• _Records contained in a dataset_:

· · ·

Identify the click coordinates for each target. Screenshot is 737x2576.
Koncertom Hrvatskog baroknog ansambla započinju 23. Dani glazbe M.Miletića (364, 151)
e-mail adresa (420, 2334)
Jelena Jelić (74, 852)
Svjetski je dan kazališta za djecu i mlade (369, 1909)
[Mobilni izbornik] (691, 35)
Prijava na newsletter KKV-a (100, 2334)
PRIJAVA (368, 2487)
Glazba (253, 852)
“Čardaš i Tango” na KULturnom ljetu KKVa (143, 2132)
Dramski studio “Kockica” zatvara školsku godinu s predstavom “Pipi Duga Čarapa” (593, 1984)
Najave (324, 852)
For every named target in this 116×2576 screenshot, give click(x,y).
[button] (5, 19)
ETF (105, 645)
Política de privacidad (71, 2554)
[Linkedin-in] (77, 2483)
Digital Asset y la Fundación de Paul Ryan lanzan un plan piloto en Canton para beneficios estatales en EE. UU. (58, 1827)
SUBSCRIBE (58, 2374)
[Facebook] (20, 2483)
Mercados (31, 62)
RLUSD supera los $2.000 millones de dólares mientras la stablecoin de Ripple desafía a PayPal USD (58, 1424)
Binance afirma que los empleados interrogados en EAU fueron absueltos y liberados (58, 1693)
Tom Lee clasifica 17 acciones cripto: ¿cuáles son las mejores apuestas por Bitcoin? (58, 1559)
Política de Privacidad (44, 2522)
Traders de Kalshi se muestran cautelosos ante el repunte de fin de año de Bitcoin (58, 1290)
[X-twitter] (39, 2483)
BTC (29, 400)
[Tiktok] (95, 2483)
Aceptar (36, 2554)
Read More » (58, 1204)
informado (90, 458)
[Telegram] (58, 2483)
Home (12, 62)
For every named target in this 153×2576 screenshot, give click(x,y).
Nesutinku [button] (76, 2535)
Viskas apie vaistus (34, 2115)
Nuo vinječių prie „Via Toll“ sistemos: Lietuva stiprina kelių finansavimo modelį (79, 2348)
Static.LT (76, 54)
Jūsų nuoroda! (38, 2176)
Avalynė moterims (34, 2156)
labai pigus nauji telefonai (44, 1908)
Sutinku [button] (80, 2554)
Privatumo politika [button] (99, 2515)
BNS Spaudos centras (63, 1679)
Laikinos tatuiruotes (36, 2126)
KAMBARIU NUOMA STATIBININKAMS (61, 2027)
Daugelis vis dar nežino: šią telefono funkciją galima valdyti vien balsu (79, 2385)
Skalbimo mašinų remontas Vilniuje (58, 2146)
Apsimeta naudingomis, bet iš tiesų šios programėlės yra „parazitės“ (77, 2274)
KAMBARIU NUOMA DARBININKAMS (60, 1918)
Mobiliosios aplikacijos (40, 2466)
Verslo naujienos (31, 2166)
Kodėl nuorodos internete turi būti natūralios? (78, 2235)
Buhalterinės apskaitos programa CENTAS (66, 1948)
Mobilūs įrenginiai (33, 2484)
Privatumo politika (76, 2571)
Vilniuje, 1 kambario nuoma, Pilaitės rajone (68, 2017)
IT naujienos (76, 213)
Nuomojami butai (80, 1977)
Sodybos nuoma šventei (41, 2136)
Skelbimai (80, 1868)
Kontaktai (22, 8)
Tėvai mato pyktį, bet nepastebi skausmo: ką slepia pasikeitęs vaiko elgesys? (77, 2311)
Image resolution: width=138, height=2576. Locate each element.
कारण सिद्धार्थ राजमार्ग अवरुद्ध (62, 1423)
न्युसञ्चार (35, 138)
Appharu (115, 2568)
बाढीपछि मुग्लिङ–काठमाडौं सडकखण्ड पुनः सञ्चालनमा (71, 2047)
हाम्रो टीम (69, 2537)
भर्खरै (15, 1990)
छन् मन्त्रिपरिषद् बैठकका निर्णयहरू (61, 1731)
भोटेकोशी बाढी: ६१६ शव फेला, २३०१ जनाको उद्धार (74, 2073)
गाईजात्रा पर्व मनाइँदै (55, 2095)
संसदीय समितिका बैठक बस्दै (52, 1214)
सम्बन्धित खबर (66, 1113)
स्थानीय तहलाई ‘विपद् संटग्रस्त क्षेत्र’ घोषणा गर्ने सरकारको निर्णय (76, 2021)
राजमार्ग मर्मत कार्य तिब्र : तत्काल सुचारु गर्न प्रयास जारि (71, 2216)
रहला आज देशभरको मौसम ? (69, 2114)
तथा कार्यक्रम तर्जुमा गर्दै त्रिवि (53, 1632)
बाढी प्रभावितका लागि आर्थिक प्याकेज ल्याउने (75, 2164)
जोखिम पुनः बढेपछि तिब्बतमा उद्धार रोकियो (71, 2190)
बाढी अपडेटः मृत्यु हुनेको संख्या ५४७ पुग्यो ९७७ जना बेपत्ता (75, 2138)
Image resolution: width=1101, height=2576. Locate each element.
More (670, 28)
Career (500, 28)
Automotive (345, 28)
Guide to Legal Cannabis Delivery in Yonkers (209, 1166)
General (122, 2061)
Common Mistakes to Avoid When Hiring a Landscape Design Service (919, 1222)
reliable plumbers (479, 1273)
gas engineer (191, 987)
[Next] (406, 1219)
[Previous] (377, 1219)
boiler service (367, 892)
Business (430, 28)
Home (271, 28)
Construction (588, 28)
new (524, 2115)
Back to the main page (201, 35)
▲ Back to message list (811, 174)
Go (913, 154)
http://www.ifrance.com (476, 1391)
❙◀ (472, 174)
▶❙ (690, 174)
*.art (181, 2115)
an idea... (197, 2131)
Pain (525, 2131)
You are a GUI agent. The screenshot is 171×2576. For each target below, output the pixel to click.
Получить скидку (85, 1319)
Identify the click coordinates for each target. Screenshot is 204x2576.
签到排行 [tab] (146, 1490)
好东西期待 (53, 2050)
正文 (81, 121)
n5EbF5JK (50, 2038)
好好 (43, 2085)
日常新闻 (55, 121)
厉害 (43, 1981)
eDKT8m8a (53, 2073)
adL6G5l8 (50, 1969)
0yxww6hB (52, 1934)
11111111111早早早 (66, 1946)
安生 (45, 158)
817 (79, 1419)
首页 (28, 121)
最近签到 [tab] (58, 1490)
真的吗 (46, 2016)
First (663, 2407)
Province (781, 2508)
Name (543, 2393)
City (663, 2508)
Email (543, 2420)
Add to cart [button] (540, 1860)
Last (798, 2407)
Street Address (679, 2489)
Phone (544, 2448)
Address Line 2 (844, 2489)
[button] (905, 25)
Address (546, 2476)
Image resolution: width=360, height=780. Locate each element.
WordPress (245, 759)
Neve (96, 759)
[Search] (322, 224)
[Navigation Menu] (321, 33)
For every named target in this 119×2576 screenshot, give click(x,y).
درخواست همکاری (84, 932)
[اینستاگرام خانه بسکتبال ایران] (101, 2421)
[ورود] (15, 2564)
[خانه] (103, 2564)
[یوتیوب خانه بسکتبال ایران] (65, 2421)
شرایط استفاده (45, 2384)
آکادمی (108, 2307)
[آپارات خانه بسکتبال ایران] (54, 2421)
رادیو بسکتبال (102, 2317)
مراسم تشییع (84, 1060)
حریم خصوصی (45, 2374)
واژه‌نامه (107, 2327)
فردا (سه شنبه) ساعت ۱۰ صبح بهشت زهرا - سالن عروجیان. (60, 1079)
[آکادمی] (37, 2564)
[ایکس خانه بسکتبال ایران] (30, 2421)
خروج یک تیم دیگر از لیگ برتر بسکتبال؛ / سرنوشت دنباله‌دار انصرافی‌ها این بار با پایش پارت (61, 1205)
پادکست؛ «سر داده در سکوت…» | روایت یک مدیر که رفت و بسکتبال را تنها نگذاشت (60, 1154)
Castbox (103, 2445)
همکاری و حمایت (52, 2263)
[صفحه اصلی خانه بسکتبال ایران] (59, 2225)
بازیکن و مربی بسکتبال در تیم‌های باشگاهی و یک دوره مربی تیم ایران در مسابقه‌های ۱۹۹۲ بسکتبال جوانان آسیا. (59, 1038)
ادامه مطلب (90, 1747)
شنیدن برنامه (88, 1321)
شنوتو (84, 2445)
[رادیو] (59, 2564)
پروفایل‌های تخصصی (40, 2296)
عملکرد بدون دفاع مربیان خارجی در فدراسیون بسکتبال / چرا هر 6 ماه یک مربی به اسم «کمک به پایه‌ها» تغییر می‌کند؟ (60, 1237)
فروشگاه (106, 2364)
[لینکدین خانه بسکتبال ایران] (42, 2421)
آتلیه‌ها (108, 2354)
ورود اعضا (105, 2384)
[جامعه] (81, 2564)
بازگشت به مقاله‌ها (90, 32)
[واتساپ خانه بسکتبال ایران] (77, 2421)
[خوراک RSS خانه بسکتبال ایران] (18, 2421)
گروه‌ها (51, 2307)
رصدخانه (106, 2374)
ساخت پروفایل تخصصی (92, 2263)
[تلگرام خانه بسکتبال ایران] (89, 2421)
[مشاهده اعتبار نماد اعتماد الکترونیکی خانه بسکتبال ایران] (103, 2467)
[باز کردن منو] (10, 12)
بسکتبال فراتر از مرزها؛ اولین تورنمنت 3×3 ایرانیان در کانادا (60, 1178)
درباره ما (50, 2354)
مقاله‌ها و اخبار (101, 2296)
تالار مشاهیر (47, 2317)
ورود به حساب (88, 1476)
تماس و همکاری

· · ·

• _AIM OF THE EXERCISE_:
In the records above, the line with "an idea... (197, 2131)" marks the start and the line with "خروج یک تیم" marks the end; copy that stretch exactly, both lines included, and nothing else.

• _RESPONSE_:
an idea... (197, 2131)
Pain (525, 2131)
You are a GUI agent. The screenshot is 171×2576. For each target below, output the pixel to click.
Получить скидку (85, 1319)
Identify the click coordinates for each target. Screenshot is 204x2576.
签到排行 [tab] (146, 1490)
好东西期待 (53, 2050)
正文 (81, 121)
n5EbF5JK (50, 2038)
好好 (43, 2085)
日常新闻 (55, 121)
厉害 (43, 1981)
eDKT8m8a (53, 2073)
adL6G5l8 (50, 1969)
0yxww6hB (52, 1934)
11111111111早早早 (66, 1946)
安生 (45, 158)
817 (79, 1419)
首页 (28, 121)
最近签到 [tab] (58, 1490)
真的吗 (46, 2016)
First (663, 2407)
Province (781, 2508)
Name (543, 2393)
City (663, 2508)
Email (543, 2420)
Add to cart [button] (540, 1860)
Last (798, 2407)
Street Address (679, 2489)
Phone (544, 2448)
Address Line 2 (844, 2489)
[button] (905, 25)
Address (546, 2476)
Image resolution: width=360, height=780. Locate each element.
WordPress (245, 759)
Neve (96, 759)
[Search] (322, 224)
[Navigation Menu] (321, 33)
For every named target in this 119×2576 screenshot, give click(x,y).
درخواست همکاری (84, 932)
[اینستاگرام خانه بسکتبال ایران] (101, 2421)
[ورود] (15, 2564)
[خانه] (103, 2564)
[یوتیوب خانه بسکتبال ایران] (65, 2421)
شرایط استفاده (45, 2384)
آکادمی (108, 2307)
[آپارات خانه بسکتبال ایران] (54, 2421)
رادیو بسکتبال (102, 2317)
مراسم تشییع (84, 1060)
حریم خصوصی (45, 2374)
واژه‌نامه (107, 2327)
فردا (سه شنبه) ساعت ۱۰ صبح بهشت زهرا - سالن عروجیان. (60, 1079)
[آکادمی] (37, 2564)
[ایکس خانه بسکتبال ایران] (30, 2421)
خروج یک تیم دیگر از لیگ برتر بسکتبال؛ / سرنوشت دنباله‌دار انصرافی‌ها این بار با پایش پارت (61, 1205)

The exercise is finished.